Alcuni legami analizzati dagli indicatori soggettivi sono molto interessanti, come quello fra felicità e reddito disponibile.  Secondo vari studi (Clark et al. 2007; Frey, 2002), il benessere individuale è correlato positivamente con il reddito, ma in misura limitata (o “meno che proporzionale”, come mostrato già nel 1974 dal noto “paradosso di Easterlin”). Inoltre, la correlazione è più forte per gli individui appartenenti alle fasce di reddito basse. Ne consegue che, per spiegare la felicità individuale in termini economici, è più importante il reddito relativo, nei confronti del gruppo sociale di riferimento, che non quello assoluto.

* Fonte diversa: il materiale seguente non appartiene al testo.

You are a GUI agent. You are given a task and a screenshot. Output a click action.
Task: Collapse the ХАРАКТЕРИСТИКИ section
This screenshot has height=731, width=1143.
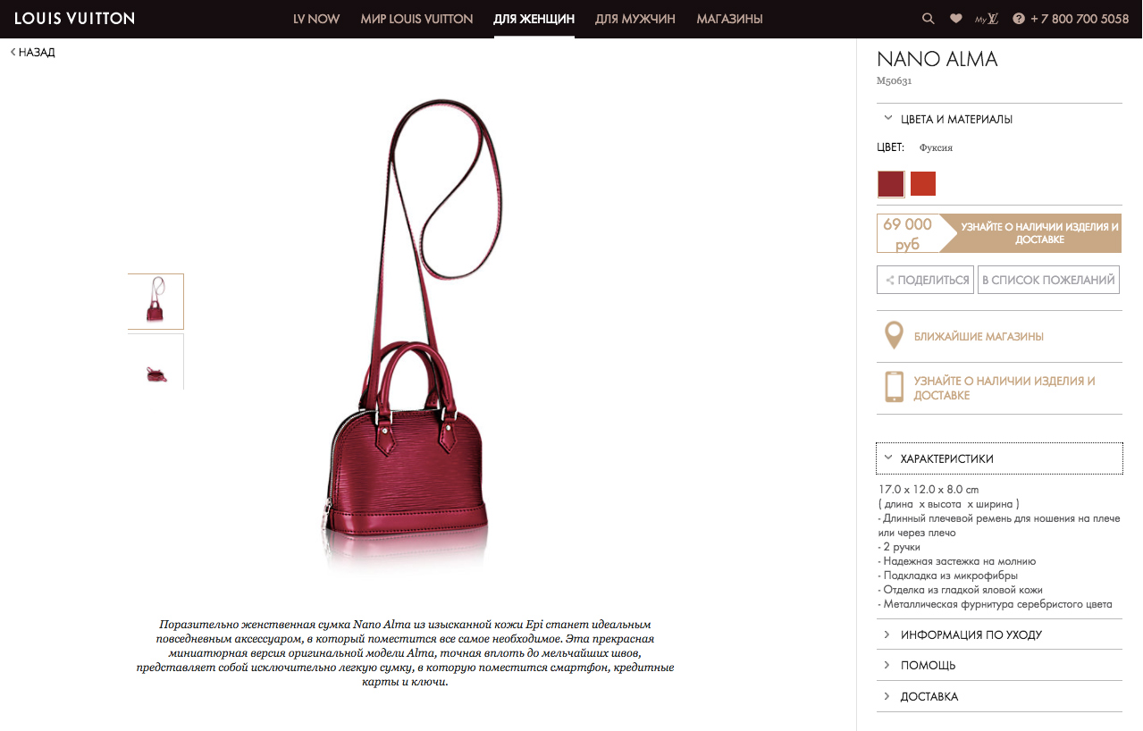pyautogui.click(x=999, y=458)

Per quanto riguarda i confronti internazionali, i risultati del paradosso di Easterlin sono stati confermati per numerosi paesi sviluppati, ma non per quelli in via di sviluppo.  Nel caso dei paesi emergenti prevale, infatti, un effetto positivo derivante dall’uscita dalla condizione di povertà, e dal miglioramento percepito rispetto alla condizione precedente. Oltre una soglia di reddito tale da garantire degli standard di vita soddisfacenti, però, entrano in gioco altri elementi in maniera preponderante, come il tempo libero, le relazioni sociali, l’autostima, la soddisfazione familiare, lo stato psico-fisico.

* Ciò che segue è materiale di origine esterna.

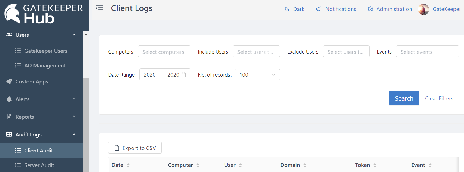464x172 pixels.
Task: Sort by Date column arrows
Action: coord(128,165)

Un’altra spiegazione del debole legame fra reddito e felicità proviene dal processo di evoluzione delle preferenze e delle aspirazioni degli individui, che consegue alla crescita del reddito e del progresso tecnologico. Già alcuni grandi autori classici, come Hirschman, anticipavano l’idea che il benessere fosse prodotto proprio dal “passaggio da una situazione peggiore ad una migliore”.  Abituandosi invece – molto rapidamente secondo le ricerche – agli standard più elevati, il benessere che ne deriva svanisce gradualmente.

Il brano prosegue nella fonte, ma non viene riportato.